§ Exercise aim: Check each line of the entries below for the word "computer", and copy the lines that have it.
- - - -
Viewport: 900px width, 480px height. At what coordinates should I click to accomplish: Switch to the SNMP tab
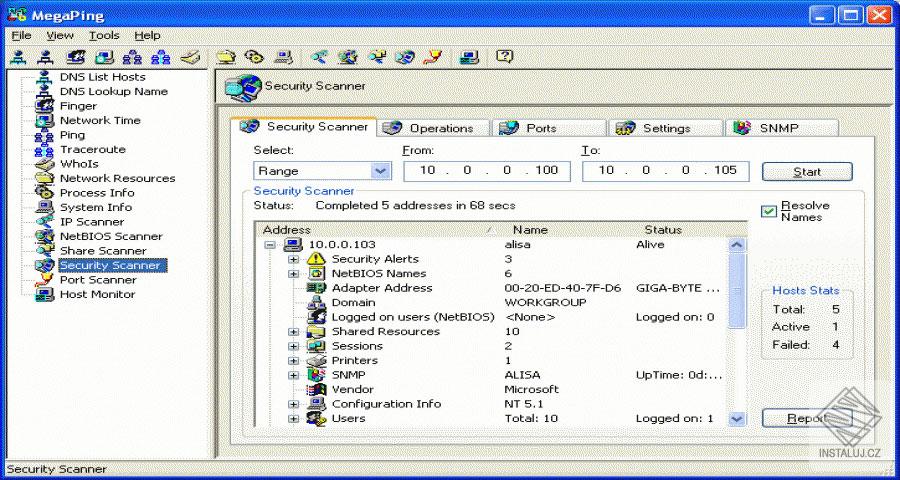point(782,128)
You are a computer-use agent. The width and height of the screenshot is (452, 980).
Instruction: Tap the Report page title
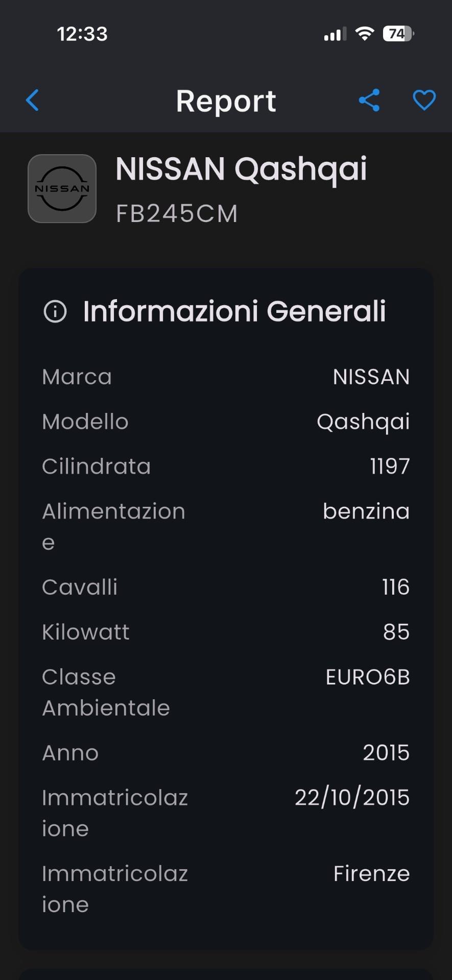(226, 101)
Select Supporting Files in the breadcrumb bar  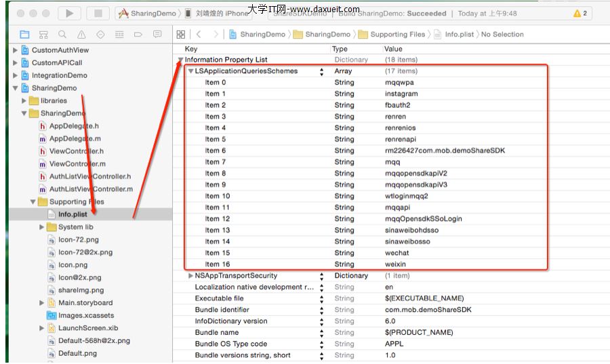pos(397,34)
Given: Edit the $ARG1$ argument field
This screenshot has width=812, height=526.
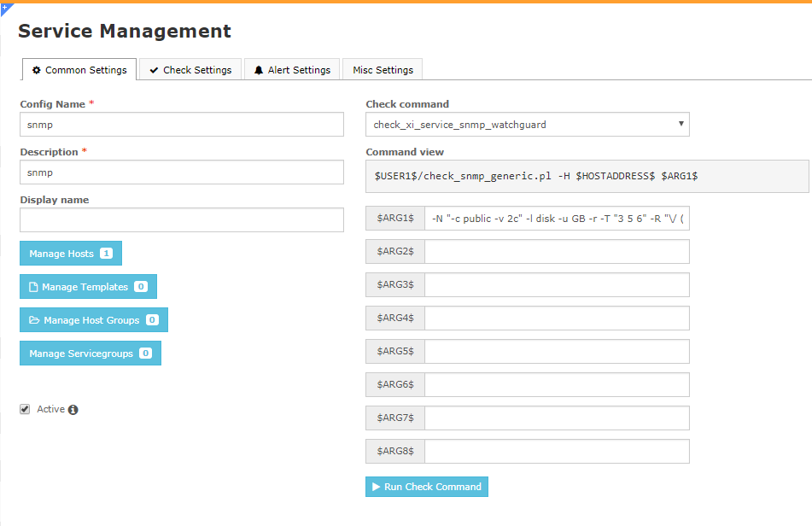Looking at the screenshot, I should coord(556,219).
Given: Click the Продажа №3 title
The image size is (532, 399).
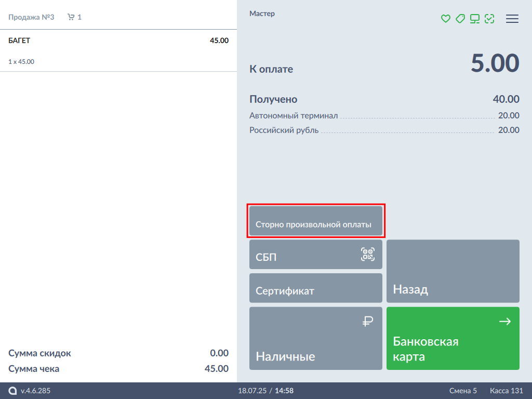Looking at the screenshot, I should pyautogui.click(x=31, y=17).
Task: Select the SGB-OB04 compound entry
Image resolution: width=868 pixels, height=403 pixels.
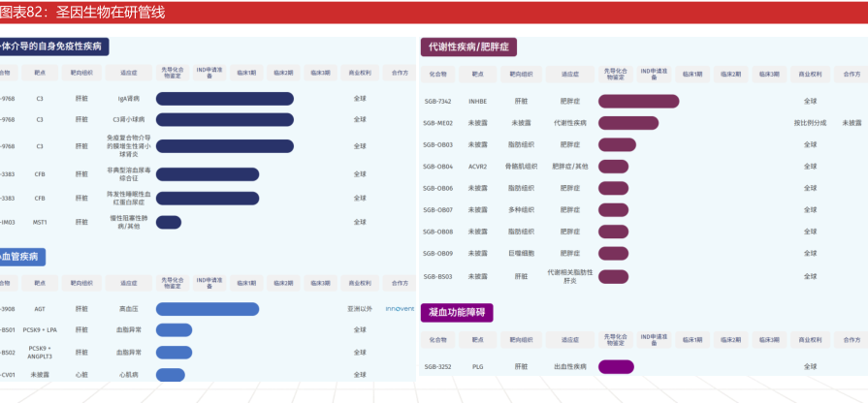Action: pos(438,166)
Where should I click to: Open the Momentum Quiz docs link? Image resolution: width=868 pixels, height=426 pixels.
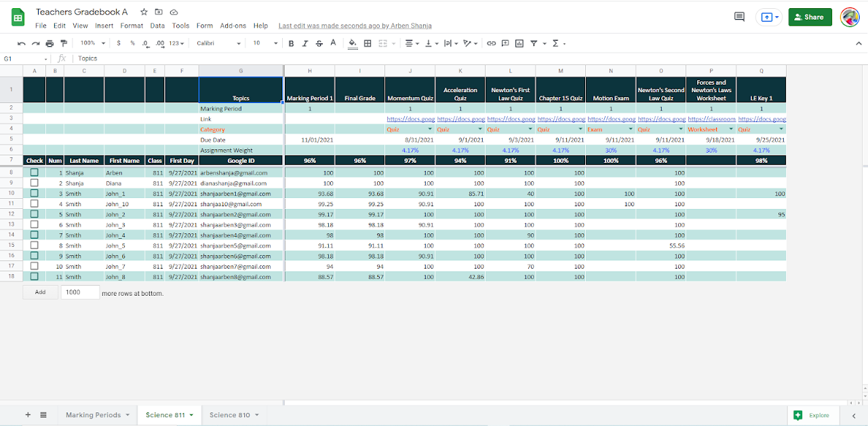410,119
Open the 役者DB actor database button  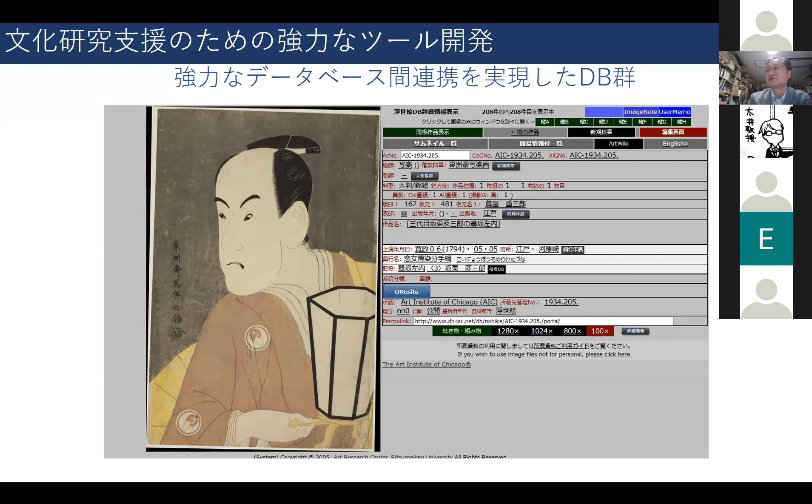496,269
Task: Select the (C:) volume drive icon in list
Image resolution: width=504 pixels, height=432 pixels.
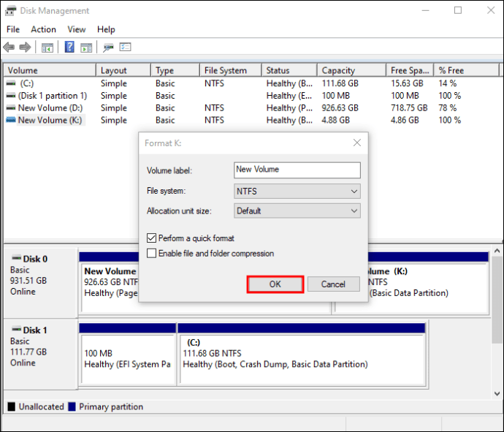Action: coord(11,83)
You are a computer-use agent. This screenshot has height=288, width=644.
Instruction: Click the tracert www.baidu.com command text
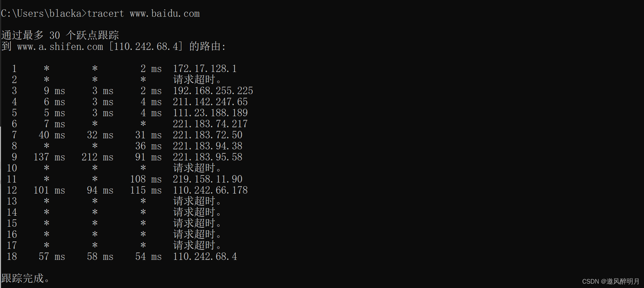click(x=143, y=14)
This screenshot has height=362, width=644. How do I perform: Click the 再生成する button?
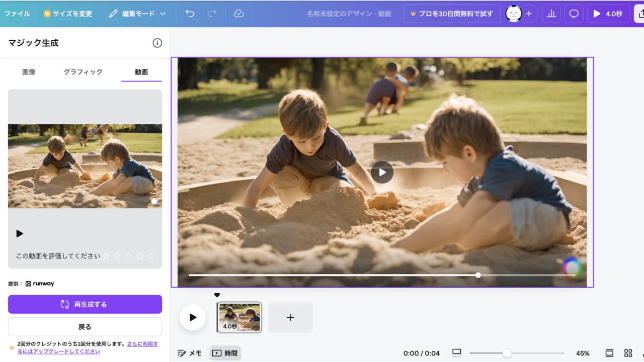85,304
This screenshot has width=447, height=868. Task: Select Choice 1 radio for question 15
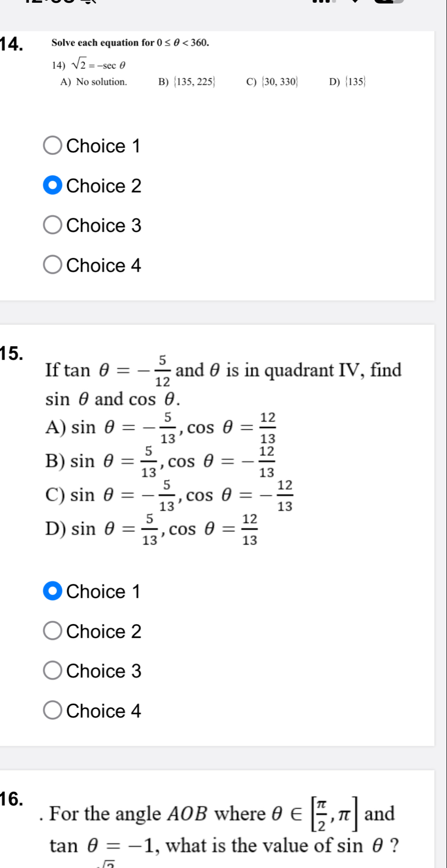pos(53,591)
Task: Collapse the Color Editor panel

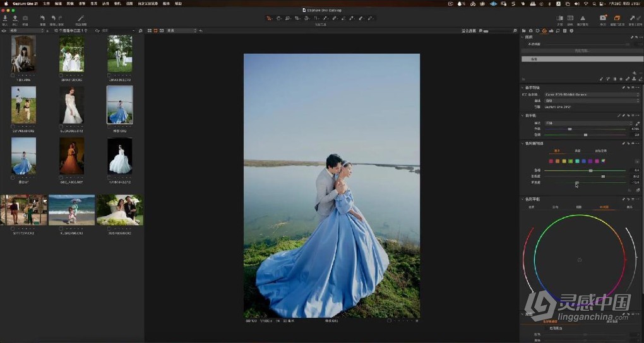Action: (x=523, y=143)

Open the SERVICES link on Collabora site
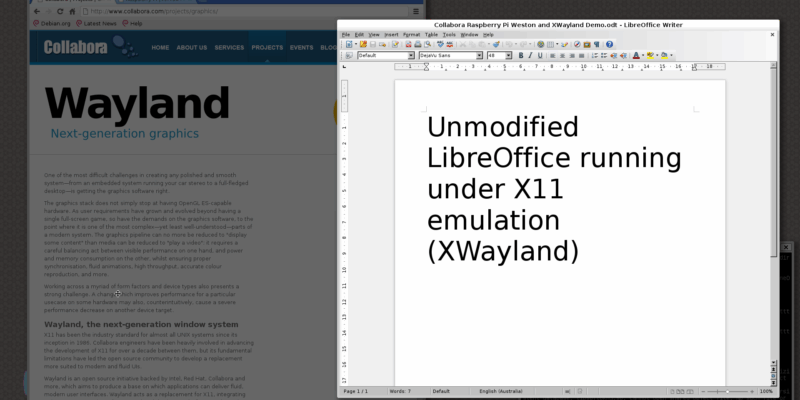[x=229, y=47]
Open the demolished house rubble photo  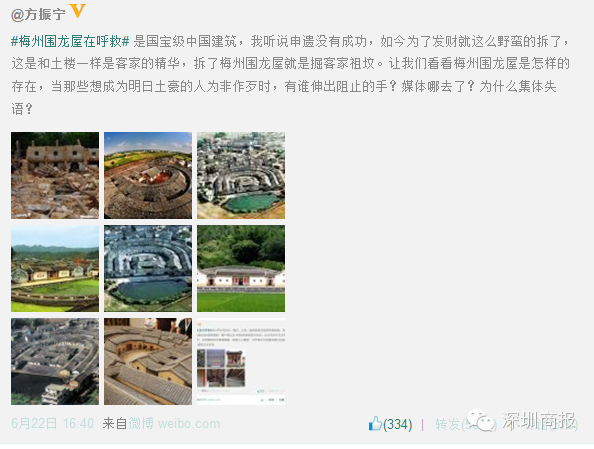(55, 175)
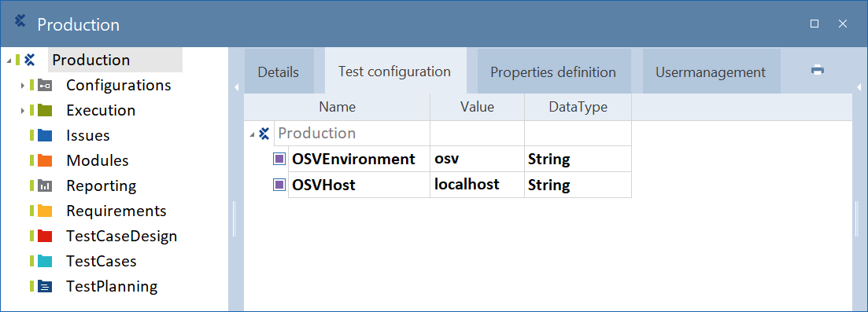Click the green Execution folder icon
This screenshot has height=312, width=868.
[45, 111]
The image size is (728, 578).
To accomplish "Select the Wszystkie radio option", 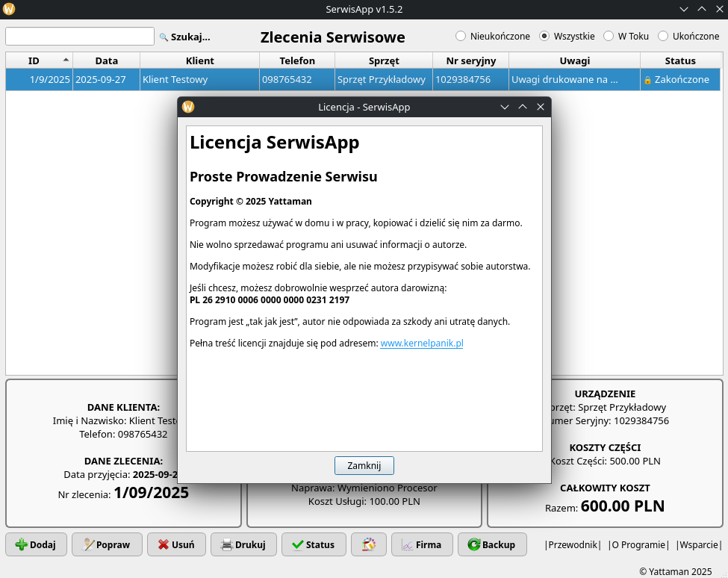I will tap(544, 36).
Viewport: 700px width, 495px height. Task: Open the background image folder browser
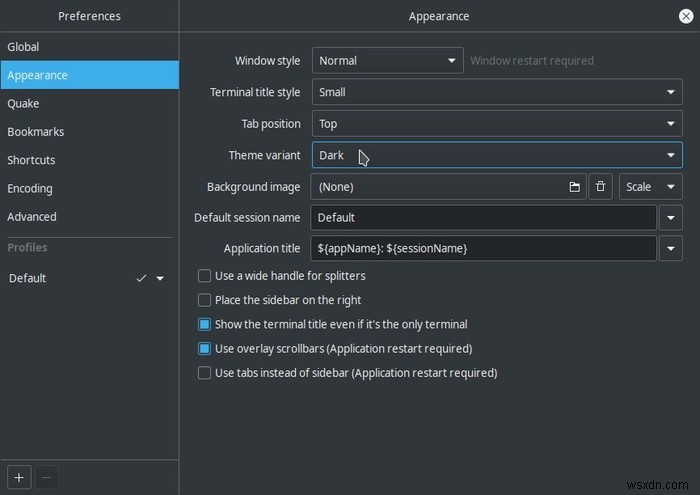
- - - -
§ Answer space:
You are a computer-use agent. The width and height of the screenshot is (452, 980).
You are a computer-use agent. This screenshot has height=288, width=644.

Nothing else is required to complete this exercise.